Would you copy only the lines below, from the one containing "Task: Click the 0x0001,0x0000 data line" through the very last one, leaving the pictures out?

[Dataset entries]
+++++

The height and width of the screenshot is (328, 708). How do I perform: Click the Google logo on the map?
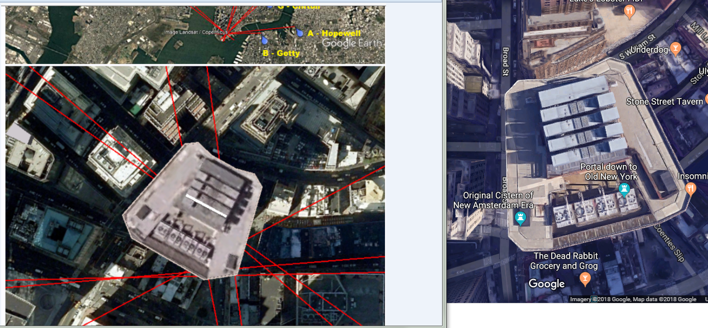(546, 284)
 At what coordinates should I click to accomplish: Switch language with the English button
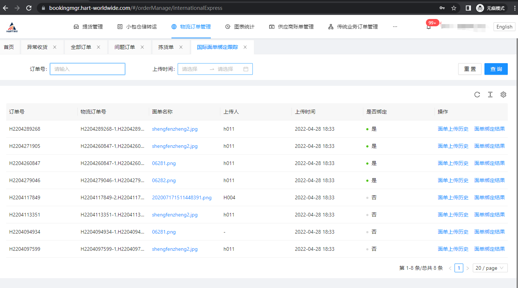(504, 27)
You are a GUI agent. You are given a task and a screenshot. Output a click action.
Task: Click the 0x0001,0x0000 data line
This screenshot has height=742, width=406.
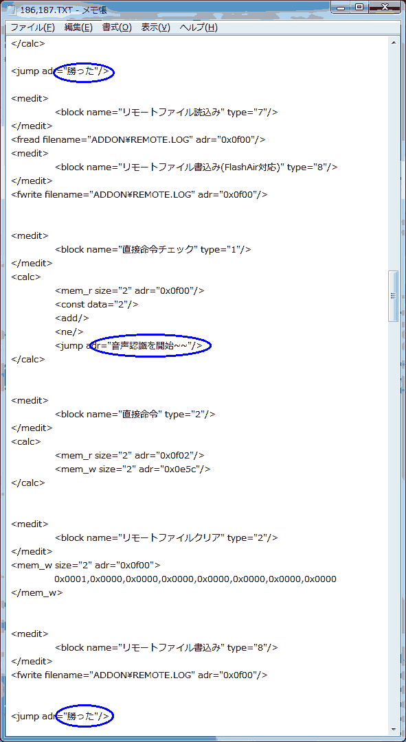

+++++

**Answer:**
Task: Click the 0x0001,0x0000 data line
This screenshot has height=742, width=406.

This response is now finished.